No se trata tanto de interpretar, pues, el malestar en el eje izquierda o derecha. El último Latinobarómetro ya apuntaba en esta línea. Para el 75% hay una percepción de que se gobierna para unos pocos y que los Gobiernos no defienden los intereses de la mayoría. Según el estudio, solo el 5% opina que hay democracia plena; el 27% que hay pequeños problemas; el 45%, grandes problemas y un 12% considera que no se le puede llamar democracia a lo que hay hoy en día. Más allá, el promedio de quien considera democrática a América Latina es de 5,4 en una escala de 1 a 10.
El desprestigio de la política y de los gobernantes no implica necesariamente una desafección con la misma, pues las sociedades latinoamericanas están más que politizadas Para Arturo Valenzuela evidencia la necesidad de llevar a cabo una serie de reformas políticas que aún no se han logrado. “Hay presidentes que son minoritarios y se creen mayoritarios, que no tienen después el apoyo de los Congresos. Todo eso genera una parálisis y una crisis de representación”, explica el exfuncionario del Gobierno de Estados Unidos.
Oliver Stuenkel, profesor de Relaciones Internacionales de la Fundación Getulio Vargas, de Sao Paulo, siente que “los números cuentan una historia y las élites económicas y políticas están contentas con esos números, pero la experiencia de las personas es otra”. Stuenkel pone como ejemplo las protestas de Brasil, en 2013, muy similares en su origen a las de Chile de hace una semana. “Lo que vivimos es consecuencia de una sociedad muy desigual, no solo desde el punto de vista económico. Hay que ver por dónde se mueven las élites, con quién se relacionan. Y hay que incluir a la élite intelectual, periodistas, analistas, entre los que me incluyo, no anticiparon esto. Es una muestra de que la élite financiera, política e intelectual de América Latina no ha sido capaz de monitorear y entender lo que pasa en la sociedad”.
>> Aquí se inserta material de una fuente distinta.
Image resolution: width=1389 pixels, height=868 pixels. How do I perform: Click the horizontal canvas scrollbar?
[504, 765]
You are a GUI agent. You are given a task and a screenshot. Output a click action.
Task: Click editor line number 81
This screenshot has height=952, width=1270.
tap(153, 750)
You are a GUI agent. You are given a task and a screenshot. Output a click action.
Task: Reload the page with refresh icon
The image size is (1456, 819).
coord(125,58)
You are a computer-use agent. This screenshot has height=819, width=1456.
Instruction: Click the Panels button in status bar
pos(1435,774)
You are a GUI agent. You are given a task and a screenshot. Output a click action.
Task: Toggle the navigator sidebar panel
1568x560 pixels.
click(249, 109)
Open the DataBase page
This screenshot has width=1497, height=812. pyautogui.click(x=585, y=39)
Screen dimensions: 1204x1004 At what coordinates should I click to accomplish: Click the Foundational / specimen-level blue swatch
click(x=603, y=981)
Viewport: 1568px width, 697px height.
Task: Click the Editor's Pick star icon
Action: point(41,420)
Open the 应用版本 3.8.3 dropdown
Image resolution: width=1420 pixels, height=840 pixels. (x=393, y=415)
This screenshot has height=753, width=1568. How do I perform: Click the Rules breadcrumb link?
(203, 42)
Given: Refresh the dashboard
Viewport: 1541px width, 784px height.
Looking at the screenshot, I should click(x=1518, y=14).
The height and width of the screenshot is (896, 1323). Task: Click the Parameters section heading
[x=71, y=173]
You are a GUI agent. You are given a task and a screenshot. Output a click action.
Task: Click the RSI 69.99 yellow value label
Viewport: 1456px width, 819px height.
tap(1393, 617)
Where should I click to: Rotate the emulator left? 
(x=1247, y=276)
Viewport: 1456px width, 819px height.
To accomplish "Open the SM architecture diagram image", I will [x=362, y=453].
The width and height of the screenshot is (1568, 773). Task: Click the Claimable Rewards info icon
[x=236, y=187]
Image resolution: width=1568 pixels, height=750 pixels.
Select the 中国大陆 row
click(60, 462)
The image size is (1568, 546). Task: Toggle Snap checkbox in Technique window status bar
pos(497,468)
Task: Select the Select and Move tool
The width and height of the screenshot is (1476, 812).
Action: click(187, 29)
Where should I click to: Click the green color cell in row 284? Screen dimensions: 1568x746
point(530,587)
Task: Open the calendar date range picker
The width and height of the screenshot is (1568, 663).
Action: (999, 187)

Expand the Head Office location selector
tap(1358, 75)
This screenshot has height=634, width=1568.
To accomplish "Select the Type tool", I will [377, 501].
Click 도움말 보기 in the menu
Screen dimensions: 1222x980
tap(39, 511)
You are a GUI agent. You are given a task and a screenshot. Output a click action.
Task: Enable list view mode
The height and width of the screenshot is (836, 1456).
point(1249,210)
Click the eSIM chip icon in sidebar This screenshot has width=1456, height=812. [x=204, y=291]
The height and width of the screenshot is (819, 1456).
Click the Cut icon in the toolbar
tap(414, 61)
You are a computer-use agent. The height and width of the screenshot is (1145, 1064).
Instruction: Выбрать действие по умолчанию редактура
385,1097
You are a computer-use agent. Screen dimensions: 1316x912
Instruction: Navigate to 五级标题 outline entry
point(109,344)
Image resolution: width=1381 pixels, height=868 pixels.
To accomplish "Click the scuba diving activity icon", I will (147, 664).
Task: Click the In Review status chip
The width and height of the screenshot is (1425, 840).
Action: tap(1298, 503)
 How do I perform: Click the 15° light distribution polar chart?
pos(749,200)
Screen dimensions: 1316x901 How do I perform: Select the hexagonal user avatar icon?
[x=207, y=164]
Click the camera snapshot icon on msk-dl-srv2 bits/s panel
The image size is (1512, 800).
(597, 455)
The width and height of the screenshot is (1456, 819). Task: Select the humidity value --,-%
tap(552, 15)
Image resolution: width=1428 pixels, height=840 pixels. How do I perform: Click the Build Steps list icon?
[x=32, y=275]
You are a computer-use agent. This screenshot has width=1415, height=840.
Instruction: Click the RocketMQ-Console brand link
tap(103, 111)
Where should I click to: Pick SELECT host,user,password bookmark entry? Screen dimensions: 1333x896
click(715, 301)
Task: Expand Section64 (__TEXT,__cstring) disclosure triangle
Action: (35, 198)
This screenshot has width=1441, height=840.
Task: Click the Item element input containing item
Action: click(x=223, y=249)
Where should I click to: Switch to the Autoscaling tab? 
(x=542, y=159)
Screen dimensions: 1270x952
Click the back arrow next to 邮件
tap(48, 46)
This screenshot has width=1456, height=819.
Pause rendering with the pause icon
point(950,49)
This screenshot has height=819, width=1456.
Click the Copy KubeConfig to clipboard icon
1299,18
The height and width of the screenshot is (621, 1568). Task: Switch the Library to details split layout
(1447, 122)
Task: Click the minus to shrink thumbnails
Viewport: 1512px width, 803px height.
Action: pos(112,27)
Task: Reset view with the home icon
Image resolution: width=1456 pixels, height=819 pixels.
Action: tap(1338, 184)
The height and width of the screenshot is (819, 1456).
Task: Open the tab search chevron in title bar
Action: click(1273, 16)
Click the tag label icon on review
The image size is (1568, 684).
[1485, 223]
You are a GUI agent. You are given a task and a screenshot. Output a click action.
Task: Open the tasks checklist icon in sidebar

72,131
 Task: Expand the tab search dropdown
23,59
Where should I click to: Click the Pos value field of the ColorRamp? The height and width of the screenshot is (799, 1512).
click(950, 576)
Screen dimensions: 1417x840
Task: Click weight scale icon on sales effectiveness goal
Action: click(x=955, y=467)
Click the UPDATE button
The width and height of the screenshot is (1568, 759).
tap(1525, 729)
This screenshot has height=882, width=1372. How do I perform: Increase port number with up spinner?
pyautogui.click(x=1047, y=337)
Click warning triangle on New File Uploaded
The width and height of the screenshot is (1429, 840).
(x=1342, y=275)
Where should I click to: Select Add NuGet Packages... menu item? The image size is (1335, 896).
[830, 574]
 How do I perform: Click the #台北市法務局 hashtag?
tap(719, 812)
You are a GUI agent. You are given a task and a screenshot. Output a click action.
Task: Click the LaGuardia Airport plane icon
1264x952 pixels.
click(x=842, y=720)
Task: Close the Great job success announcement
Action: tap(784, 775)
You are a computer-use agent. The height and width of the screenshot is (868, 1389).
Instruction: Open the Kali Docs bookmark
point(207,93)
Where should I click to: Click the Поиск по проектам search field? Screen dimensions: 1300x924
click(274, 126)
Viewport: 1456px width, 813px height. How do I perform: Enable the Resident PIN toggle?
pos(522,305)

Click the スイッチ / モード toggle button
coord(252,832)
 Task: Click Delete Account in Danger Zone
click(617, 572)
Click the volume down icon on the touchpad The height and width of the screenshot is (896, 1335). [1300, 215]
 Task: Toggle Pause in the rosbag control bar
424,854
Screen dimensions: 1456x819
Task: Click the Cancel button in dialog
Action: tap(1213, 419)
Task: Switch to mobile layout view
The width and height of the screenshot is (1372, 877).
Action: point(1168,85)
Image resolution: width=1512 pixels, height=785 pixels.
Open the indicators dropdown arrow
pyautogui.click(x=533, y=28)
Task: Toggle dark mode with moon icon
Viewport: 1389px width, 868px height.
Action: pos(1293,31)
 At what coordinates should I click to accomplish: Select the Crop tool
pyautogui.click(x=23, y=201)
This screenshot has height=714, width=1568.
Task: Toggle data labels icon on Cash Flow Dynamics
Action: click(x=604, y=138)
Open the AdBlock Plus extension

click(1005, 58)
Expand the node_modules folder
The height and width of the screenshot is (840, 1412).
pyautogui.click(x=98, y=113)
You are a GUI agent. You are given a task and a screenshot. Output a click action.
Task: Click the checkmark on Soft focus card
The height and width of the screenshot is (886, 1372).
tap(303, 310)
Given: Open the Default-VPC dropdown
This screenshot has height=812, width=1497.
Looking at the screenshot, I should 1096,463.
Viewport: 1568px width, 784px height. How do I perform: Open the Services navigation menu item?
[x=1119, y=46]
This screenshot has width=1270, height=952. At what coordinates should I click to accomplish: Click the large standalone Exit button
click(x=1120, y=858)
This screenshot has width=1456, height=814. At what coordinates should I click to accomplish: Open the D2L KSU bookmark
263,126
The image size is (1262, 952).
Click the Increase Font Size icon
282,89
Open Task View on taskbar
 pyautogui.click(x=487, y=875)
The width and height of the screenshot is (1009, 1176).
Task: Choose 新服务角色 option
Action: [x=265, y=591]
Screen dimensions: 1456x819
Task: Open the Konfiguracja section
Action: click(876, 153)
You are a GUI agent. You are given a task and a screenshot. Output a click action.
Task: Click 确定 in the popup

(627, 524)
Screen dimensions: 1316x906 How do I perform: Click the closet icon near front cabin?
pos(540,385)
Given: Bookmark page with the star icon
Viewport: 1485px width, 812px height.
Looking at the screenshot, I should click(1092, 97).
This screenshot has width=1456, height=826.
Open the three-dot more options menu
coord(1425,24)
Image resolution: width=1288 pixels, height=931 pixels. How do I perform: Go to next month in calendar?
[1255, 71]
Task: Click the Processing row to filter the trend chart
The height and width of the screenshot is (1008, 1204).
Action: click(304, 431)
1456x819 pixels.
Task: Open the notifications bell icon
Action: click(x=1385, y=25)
El ejemplo más paradigmático de esa lejanía —más allá de la ceguera autócrata de Nicolás Maduro, que tiende a negar la mayor desde hace años— quizás lo haya dado estos días el presidente de Chile. Sebastián Piñera pasó de celebrar el oasis en el que, supuestamente, se encontraba su país a ver cómo explotaba una olla a presión; de decir que estaban en guerra contra un enemigo todopoderoso pasó a saludar las manifestaciones que, precisamente, reclaman su renuncia y a exigir a sus ministros que pongan sus cargos a disposición. Ailynn Torres, en consonancia con otros analistas y académicos consultados, se muestra cauta de cara a lo que vendrá: “Los resultados son inciertos y quizás no sean mucho más claros cuando termine el momento agudo. Lo que está en juego es mucho más que eso; los pueblos lo saben, y los Gobiernos también”.